Timberwolves Twitter was sent scurrying for question marks and thinking emojis Monday night when ESPN dropped a report that the Wolves had reached out to the Knicks about a potential deal for Derrick Rose as Thursday’s trade deadline approaches.
There are so many things to unpack here — so many obvious connections and questions, yet also some potential motivations that might not be as plain.
First, of course, Rose played for Wolves coach/President of Basketball Operations Tom Thibodeau in Chicago, winning the MVP award in 2010-11 — Thibodeau’s first season with the Bulls, when they went 62-20. Rose was almost as good the following season, when Chicago went 50-16. Ah, but that postseason he tore his ACL. And things have never quite been the same.
In the past five seasons counting this one — four with the Bulls and now this year with the Knicks — Rose has played just 175 games, averaging 17.1 points and 4.7 assists on 42.5 percent shooting. At age 28, he’s not old. But those last five years suggest he’s hardly a cornerstone player. He’s a useful player when healthy.
So why on earth would the Wolves want him? Well, here are three possible motivations:
1) Thibodeau is convinced that Rose — whose knees appear to be OK even as he has missed some time this season with other minor injuries — can return to something much closer to his old form. That would be a pretty big gamble given Rose’s injury history and the last several seasons of evidence, but this is a player Thibodeau knows inside and out.
2) Thibodeau and the Wolves might be just that eager to move on from Ricky Rubio — the likely piece going back to the Knicks in return for Rose given they play the same position and Rubio has been the subject of trade rumors — that they would essentially get rid of him in a salary dump. Rose is making $21.3 million this year, but his contract expires after this season. Rubio has two more seasons left after this one, at a total of about $29 million.

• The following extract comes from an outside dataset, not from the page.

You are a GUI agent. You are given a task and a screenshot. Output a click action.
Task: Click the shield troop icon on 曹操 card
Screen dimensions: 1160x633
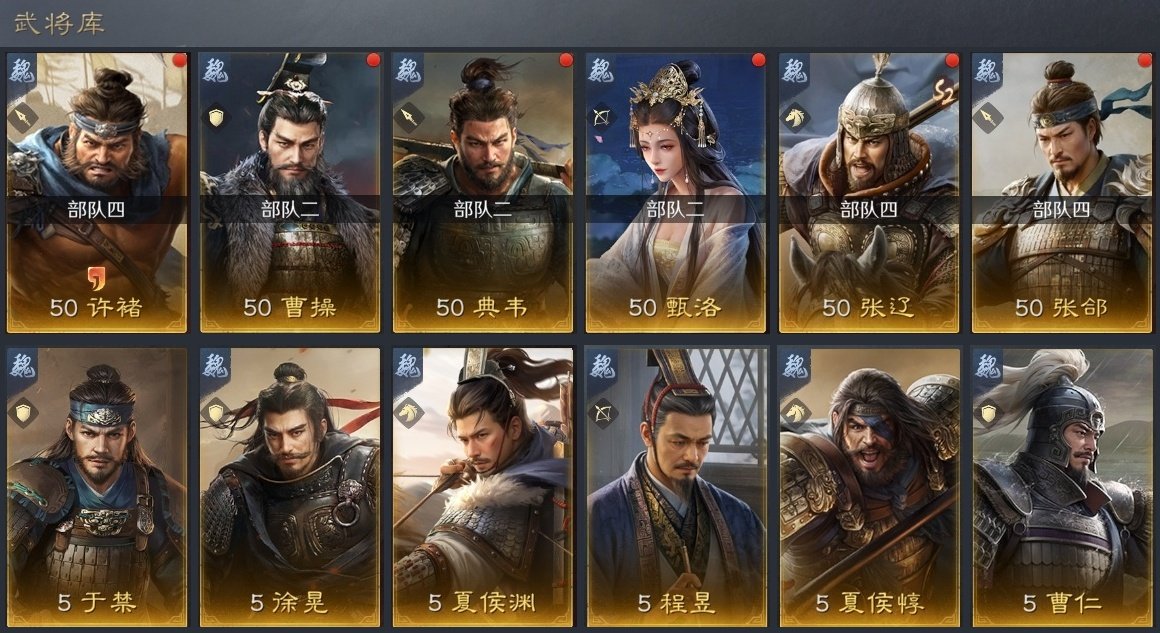click(x=216, y=117)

If Thibodeau is sold on Kris Dunn as the point guard of the future, he might want to use that cap room on other positions.
3) Thibodeau sees some comparisons between Dunn and Rose but knows Dunn isn’t ready to take over as the full-time point guard yet. He wants to bring in Rose to both see what the Wolves offense would look like with a score-first point guard who knows his system and also to serve as a guidepost for Dunn (even if it was just for a couple of months) before turning it over to Dunn next year.
If you’ve followed reports in the past year either directly linking or at least rumoring interest between Thibodeau and several other former Bulls either via free agency or trade (Jimmy Butler, Joakim Noah and Taj Gibson among them), you might be inclined to think the first option would be the motivation for any pursuit of Rose.
It seems more likely, though, that it is something more like a combination of Nos. 2 and 3 that would motivate such a deal. If this season has shown anything about Thibodeau, it’s that he is working a long-term plan here. He also goes out of his way to praise Dunn. If he could free up cap space while also getting a look at how the Wolves might operate when Dunn is fully up to speed by renting Rose for two months, the coach might be happy.
Rubio going to the dysfunctional Knicks would be sad, but he would be in a big market with a fresh start. Maybe the trade could be win-win, even if it’s not for the obvious reasons.